For all of the following questions 20.00 mL of 0.192 M HBr is titrated with 0.20

Question

For all of the following questions 20.00 mL of 0.192 M HBr is titrated with 0.200 M KOH.
Region 1: Initial pH: Before any titrant is added to our starting material
What is the concentration of H+ at this point in the titration?
M

What is the pH based on this H+ ion concentration?

Region 2: Before the Equivalence Point 10.13 mL of the 0.200 M KOH has been added to the starting material.
Complete the BCA table below at this point in the titration. (Be sure to use moles)
HBr (aq)   KOH (aq)      H2O (l)   KBr (aq)
B               NA  
C               NA  
A               NA  
From the moles of HBr left after the reaction with KOH what will the pH be at this point in the titration?

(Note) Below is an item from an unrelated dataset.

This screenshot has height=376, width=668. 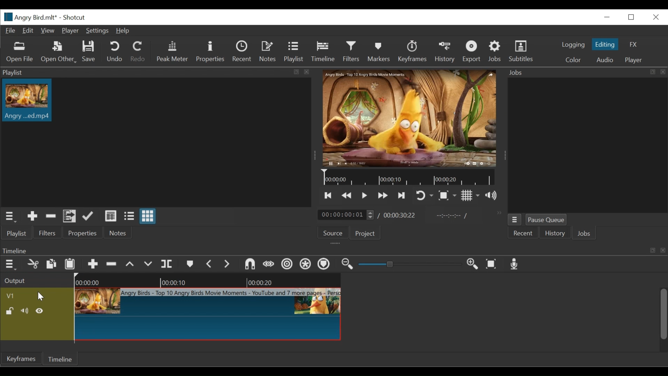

Region 3: Equivalence Point
What volume of the titrant has been added to the starting material at the equivalence point for this titration?
mL

At the equivalence point an equal number of moles of OH- and H+ have reacted, producing a solution of water and salt. What affects the pH at this point for a strong-acid/strong-base titration?
   The basicity of the salt anion
   The acidity of the salt cation
   None of these
   The auto-ionization of water

Region 4: After the Equivalence Point 30.99 mL of the 0.200 M KOH has been added to the starting material
Complete the BCA table below at this point in the titration. (Use moles)
HBr (aq)   KOH (aq)      H2O (l)   KBr (aq)
B               NA  
C               NA  
A               NA  
From the moles of KOH remaining after the reaction with HBr what is the pOH at this point in the titration?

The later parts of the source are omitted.